Un domingo cualquiera, Alejandro apareció sin avisar. Traía una bolsa con juguetes y una sonrisa nerviosa.
—¿Podemos hablar? —me preguntó en voz baja mientras los niños jugaban en el cuarto.
Nos sentamos en la sala pequeña, rodeados del eco de lo que alguna vez fuimos.
—Sé que he fallado mucho —dijo—. No sé cómo arreglarlo…
Lo miré largo rato antes de responder.
—No se trata solo de mí o de ti. Se trata de ellos.

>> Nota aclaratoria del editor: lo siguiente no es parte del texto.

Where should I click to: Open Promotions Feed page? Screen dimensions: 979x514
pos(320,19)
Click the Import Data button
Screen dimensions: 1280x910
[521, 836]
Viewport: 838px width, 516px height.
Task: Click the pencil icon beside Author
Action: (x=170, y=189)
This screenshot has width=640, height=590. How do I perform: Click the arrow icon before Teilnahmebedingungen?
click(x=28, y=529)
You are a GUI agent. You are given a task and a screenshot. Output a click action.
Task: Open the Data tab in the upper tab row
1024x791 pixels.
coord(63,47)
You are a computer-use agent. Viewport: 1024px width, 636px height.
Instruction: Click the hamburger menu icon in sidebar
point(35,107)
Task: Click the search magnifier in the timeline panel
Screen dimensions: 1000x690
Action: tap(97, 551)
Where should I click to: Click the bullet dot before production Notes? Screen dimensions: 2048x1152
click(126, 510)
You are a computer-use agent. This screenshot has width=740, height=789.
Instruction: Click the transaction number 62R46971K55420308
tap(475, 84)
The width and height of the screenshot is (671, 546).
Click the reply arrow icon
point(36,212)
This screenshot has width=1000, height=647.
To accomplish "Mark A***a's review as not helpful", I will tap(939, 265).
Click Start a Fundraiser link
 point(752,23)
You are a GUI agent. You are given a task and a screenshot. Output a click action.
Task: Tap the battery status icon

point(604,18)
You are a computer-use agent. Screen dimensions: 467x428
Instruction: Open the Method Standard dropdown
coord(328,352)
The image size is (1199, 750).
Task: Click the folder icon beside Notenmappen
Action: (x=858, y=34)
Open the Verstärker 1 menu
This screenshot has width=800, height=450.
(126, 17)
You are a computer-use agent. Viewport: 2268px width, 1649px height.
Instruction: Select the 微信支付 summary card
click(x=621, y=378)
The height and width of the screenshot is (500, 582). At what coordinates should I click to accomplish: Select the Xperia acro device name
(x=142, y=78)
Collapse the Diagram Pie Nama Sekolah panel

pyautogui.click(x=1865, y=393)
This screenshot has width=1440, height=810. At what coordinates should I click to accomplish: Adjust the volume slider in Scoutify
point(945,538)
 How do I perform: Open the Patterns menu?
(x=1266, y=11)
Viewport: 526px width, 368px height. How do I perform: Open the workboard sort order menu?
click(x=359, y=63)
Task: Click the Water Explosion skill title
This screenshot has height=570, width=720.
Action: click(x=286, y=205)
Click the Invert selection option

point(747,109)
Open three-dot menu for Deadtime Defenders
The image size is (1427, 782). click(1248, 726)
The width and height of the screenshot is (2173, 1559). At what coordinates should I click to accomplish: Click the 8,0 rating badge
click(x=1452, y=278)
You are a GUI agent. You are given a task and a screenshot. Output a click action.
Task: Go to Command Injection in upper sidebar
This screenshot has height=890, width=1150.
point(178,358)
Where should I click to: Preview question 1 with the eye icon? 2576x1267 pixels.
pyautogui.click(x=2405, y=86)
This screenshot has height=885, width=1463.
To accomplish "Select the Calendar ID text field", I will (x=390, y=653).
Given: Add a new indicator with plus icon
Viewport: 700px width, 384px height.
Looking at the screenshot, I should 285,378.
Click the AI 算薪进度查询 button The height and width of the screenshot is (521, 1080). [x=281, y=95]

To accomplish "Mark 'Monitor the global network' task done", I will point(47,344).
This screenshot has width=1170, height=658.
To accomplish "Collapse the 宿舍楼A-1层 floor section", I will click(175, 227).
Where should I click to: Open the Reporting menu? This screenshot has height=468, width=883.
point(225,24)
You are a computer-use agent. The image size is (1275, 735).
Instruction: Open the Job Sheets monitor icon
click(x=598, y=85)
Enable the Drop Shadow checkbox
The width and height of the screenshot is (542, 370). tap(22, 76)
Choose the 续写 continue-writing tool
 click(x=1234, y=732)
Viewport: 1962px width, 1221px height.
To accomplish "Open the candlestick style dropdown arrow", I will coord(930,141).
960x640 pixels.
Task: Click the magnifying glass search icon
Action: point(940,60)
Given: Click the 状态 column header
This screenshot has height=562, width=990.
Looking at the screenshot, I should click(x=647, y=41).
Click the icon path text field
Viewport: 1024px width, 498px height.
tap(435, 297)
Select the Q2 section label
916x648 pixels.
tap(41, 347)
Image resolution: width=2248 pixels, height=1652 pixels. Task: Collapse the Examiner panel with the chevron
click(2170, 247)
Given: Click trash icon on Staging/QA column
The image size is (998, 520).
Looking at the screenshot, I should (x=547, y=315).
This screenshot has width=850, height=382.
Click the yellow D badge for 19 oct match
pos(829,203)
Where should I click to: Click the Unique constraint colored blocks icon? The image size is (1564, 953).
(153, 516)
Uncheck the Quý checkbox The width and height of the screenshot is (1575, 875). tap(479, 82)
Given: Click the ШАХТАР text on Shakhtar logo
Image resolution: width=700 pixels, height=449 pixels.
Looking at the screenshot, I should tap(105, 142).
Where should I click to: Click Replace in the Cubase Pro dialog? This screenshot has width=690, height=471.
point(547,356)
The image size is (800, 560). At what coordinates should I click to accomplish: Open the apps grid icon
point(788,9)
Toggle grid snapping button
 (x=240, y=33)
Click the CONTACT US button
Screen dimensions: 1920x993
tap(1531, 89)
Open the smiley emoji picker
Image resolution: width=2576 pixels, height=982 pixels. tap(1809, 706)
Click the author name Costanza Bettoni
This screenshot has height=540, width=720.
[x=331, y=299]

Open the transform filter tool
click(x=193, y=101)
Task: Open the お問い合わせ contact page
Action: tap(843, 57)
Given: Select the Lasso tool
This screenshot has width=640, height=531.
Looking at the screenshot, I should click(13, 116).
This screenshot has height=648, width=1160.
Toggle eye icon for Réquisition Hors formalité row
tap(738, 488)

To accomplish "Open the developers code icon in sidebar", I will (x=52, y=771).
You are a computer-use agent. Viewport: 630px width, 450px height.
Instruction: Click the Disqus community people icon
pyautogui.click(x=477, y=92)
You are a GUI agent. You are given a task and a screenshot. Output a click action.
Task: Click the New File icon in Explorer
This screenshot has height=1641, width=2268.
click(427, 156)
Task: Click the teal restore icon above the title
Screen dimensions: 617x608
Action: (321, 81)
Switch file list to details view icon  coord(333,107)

No puedes aparecer y desaparecer cuando te da la gana.
Él bajó la mirada y por primera vez vi en sus ojos el mismo miedo que me acompañaba cada noche.
—No sé si puedo ser el padre que ellos necesitan —susurró.
—Nadie sabe cómo hacerlo bien —le respondí—. Pero tenemos que intentarlo, aunque sea solo por ellos.
Esa noche lloré en silencio mientras escuchaba las risas apagadas de mis hijos desde su cuarto. Me di cuenta de que las grietas invisibles no solo estaban entre Alejandro y yo; también estaban dentro de mí, en mis miedos, en mis dudas, en mi esperanza terca de que algún día todo sería diferente.
Hoy sigo luchando cada día por mis hijos y por mí misma. A veces siento que avanzo dos pasos y retrocedo tres. Pero sigo aquí, resistiendo como tantas mujeres en este país.
¿Hasta cuándo tendremos que cargar solas con el peso del amor y el remordimiento? ¿Cuántas veces más tendremos que inventar sonrisas para no dejar ver nuestras grietas invisibles?